# Bought a Beamshot Green Beam 100 Pointer



## StainlessSteel (Jul 3, 2007)

OK.

I have been in the market for a green laser for a while. I couldn't find the one with the features I wanted. I wanted one that took 123a batteries, was DURABLE, and had a constant on option, and a surefire-like switch, NO delay in turning on, & waterproof would be a huge plus.

This isn't the brightest of all the green lasers, the specs SAY it is 10mW, and it is listed as a Class 3B laser, the little sticker says it is <15mW.

It isn't night yet, so no beam shots... cause a green dot on a wall does no one any good.

I used a Surefire L4 as scale.

Here is the box you get:






You slide this plastic case out. It isn't pelican/storm/starlight quality, but it is a nice case.





Here is the laser, the lanyard, and a space for a battery in the upper right. It comes with a battery already. Also, you could cut out additional batter spaces in the foam, which is cool.





Here is a close up of the Beamshot with an L4 for scale.





Here is the inside of the pointer.





Here is the tailcap. It is DOUBLE O ring sealed. As the literature SAYS the laser is WATERPROOF to 40 meters. **You must clean the threads well, and lube them WELL with Nyogel** The threads come DRY and dirty. But a quick wipe down, and lube fixes that quickly.






Don't know what Nyogel is and does?.... read this, and then buy some. 
www.lighthound.com/index.asp?PageAction=VIEWPROD&ProdID=1363

I will make a blanket statement: "Anyone who has a lot of flashlights, or lasers, should own a tube of Nyogel. It is just like maintaining a firearm.
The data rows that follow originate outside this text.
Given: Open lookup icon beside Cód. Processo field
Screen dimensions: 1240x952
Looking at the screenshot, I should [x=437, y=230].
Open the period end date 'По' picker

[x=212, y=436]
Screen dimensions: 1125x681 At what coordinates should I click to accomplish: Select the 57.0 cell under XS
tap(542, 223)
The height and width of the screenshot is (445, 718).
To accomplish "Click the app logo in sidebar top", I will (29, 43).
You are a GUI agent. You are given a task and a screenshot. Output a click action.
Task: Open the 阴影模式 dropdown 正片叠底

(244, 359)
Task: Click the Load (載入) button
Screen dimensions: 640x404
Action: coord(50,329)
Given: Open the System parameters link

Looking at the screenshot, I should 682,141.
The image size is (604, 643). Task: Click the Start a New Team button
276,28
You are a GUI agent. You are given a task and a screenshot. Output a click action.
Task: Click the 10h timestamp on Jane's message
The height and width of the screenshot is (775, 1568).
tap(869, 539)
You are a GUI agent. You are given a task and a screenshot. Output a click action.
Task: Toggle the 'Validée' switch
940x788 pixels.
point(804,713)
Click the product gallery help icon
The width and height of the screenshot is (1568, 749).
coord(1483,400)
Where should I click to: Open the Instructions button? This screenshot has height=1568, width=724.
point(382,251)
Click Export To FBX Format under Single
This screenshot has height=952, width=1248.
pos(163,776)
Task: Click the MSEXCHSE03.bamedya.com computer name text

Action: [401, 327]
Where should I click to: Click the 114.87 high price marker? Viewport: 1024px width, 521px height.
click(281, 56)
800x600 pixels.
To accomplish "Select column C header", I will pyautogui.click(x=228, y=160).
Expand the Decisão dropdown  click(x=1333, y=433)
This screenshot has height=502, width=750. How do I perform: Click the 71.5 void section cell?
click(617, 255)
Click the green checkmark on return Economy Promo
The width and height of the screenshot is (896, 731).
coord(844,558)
Here is a close up. You can see the sticker, <15mW, Class 3B. You can ALSO see a little window on the top that glows GREEN when the laser is ON.





Please keep in mind, this is NOT A WEAPON LASER. It has NO adjustments, But is it advertised as "Shock resistant."

I bought this for 2 reasons. #1 I wanted a laser with EXACTLY these features for a long time, and this was the ONLY one I could find. and #2 I wanted to see the quality of Beamshot Lasers. I would VERY MUCH LIKE a weapon mounted green laser, but I want one that is durable, and has adjustments that hold zero.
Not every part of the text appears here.